# new disney resort incoming?



## TUGBrian (Oct 19, 2018)

not much in this article sofar, perhaps more coming (or forgive if its old news already posted)

https://lex18.com/ap-national-news/...ed-resort-will-be-built-at-walt-disney-world/

updated article with more info:

https://wdwnt.com/2018/10/first-concept-art-emerges-for-new-nature-themed-walt-disney-world-hotel/


----------



## brianfox (Oct 19, 2018)

I found an article with more info


----------



## TravelTime (Oct 19, 2018)

This sounds great! I must say I did not expect to love the Disney resorts. Even now, I keep poo-pooing them intellectually - but not emotionally. The kid in me gets excited when she sees Mickey, Minney, Pluto, Donald and the rest of her friends. So far, my top favorite resort experiences outside of Tahiti and St John are Animal Kingdom and Aulani.


----------



## TUGBrian (Oct 19, 2018)

brianfox said:


> I found an article with more info



thanks!  i added that to the OP!


----------



## amycurl (Oct 19, 2018)

I hope they pay some kind of tribute to River Country USA within the resort. But, quite frankly, I'm surprised they've left that piece of choice property abandoned for so long now.


----------



## Lisa P (Oct 20, 2018)

The article says this resort will be "nature themed" but the concept art does not look particularly "nature" inspired or themed.  I'll like to see how they incorporate features to make it so. We've always enjoyed walking or biking between resorts which are located close to one another....
OKW & SSR.... BWV & Y&BC.... POFQ & POR.... Pop & AoA.... WL & FWCampground.

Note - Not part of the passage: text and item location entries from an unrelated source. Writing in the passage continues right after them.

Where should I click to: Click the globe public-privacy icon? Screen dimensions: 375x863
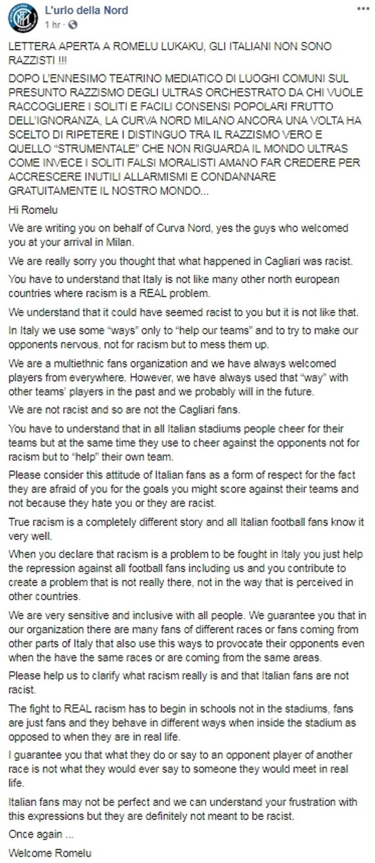(x=72, y=25)
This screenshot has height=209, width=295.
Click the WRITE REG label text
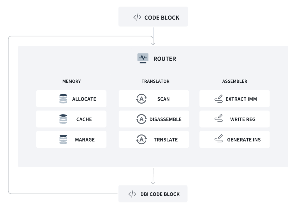click(243, 119)
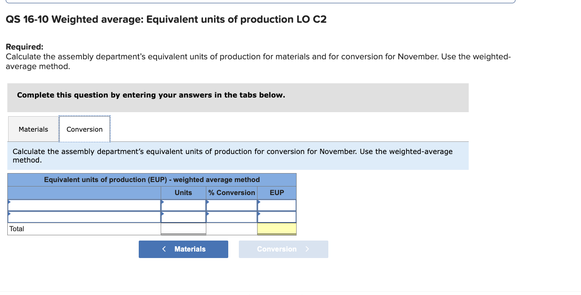The width and height of the screenshot is (581, 295).
Task: Click the "Conversion >" navigation button
Action: pos(283,249)
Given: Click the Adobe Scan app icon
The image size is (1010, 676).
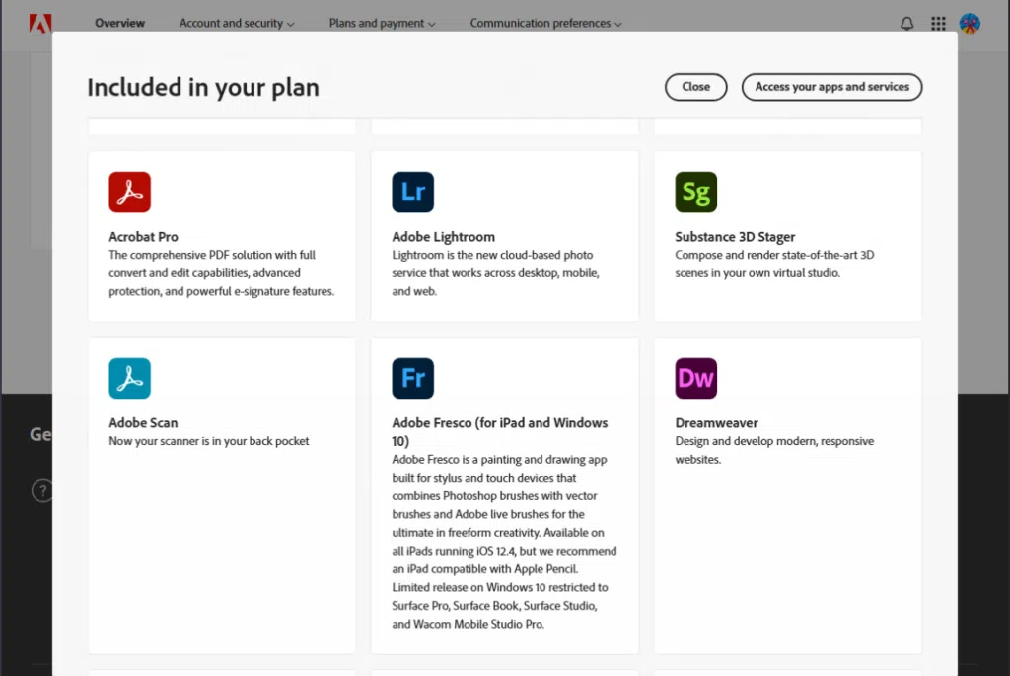Looking at the screenshot, I should point(129,378).
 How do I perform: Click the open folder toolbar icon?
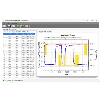pyautogui.click(x=5, y=26)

This is our favorite area of WDW - serene Bay Lake.  It'll be nice to visit this new resort and its restaurants over there, once it's open. Hope they'll add more boats  to the route to accommodate more guests in that area too.


----------



## AnnaS (Oct 21, 2018)

Always looking forward to staying at a new DVC resort.  Not sure we need any new ones.......


----------



## TravelTime (Oct 21, 2018)

I think we “need” more DVC resorts around the world outside of Orlando. I love Aulani’s theming and integration with Hawaii. It is one of the best resorts in Hawaii for this reason.


----------



## simpsontruckdriver (Nov 6, 2018)

That is one of the downsides of DVC... other timeshare companies like Wyndham and Hyatt have more locations worldwide, and the issues with RCI (owned by Wyndham) being expensive to trade into. On the other hand, if you own at DVC, I'll bet RCI cheers when someone deposits DVC, because they know it is taken within an hour.

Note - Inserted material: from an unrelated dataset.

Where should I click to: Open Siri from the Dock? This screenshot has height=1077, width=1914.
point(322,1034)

Like the movie "Field Of Dreams", the whisper was "If you build it, they will come". Wherever DVC decides to build a resort, everyone will want to go. If DVC bought 400 acres of American or Saharan desert and built a resort, they would have visitors. If they built one on Antarctica, people would pay good money to go.

TS


----------



## vacationhopeful (Nov 6, 2018)

DVC should build a KID-FREE resort ... , .

added ... while the above is a tongue-in-cheek comment, Disney does try to capture the adult market with high end dining, evening entertainment and very nice units. Just think about the market for the Disney Cruises ...  Hawaii is not "Mouse-land".

Disney may be looking at the number of professional single (never married) persons, alternative life-style couples, empty-nest couples and families or with adult self-supporting children ... Truth is, there are fewer families with kids and fewer kids in each family now than in October, 1971 when WDW opened.... but way more households without children.

I took my 12yo nephew to WDW 6+ years ago. Just the 2 of us for a January week. Mentioning Walt Disney World to him always brings a REALLY BIG GRIN to his face even years later. And he refused to go to WDW with his Mom just 2 months after his trip with me ... "I only go to Walt Disney World with Aunt Linda!". His mother was just CRUSHED ... she never expected that answer and he was adament in that position.

PS I am NOT a Disney nut ... but many of my college classmates got paid to marched in the Opening Parade broadcast on the "Wonderful World of Disney" that Sunday night. I attended college about an hour north of Orlando ... these college students got paid in "admission tickets". And the tickets got converted into cash by selling them to other classmates ... $5 for the "All E-Ticket" books .. .a little more than a movie ticket & popcorn, but YOU needed to have access to a car to get to the Magic Kingdom. 

Oh, yeah .. no I-4. No tram-cars from the parking lot (singular parking lot); arial trams existed as did the railroad train. And there were WAY FEWER GIFT SHOPS!

But the Haunted Mansion today is updated with newer technology, is no longer a standalone attraction and the trees DID get a LOT BIGGER. There was almost NOTHING around the Haunted Mansion back then.

Oh .. I have the pictures my Dad took to prove it. I must have visited Disney 8+ times that college year of late Oct 1971- thru May 1972 with my fellow college classmates.


----------



## TravelTime (Nov 6, 2018)

We own at 5 DVC home resorts and we do not have kids.


----------



## Dean (Nov 7, 2018)

vacationhopeful said:


> DVC should build a KID-FREE resort ...


I don't think it'd fit in to their plan/system and I doubt they'd have much luck selling an adult only resort given theirs demographics.  There are very few adult only timeshare resorts.


----------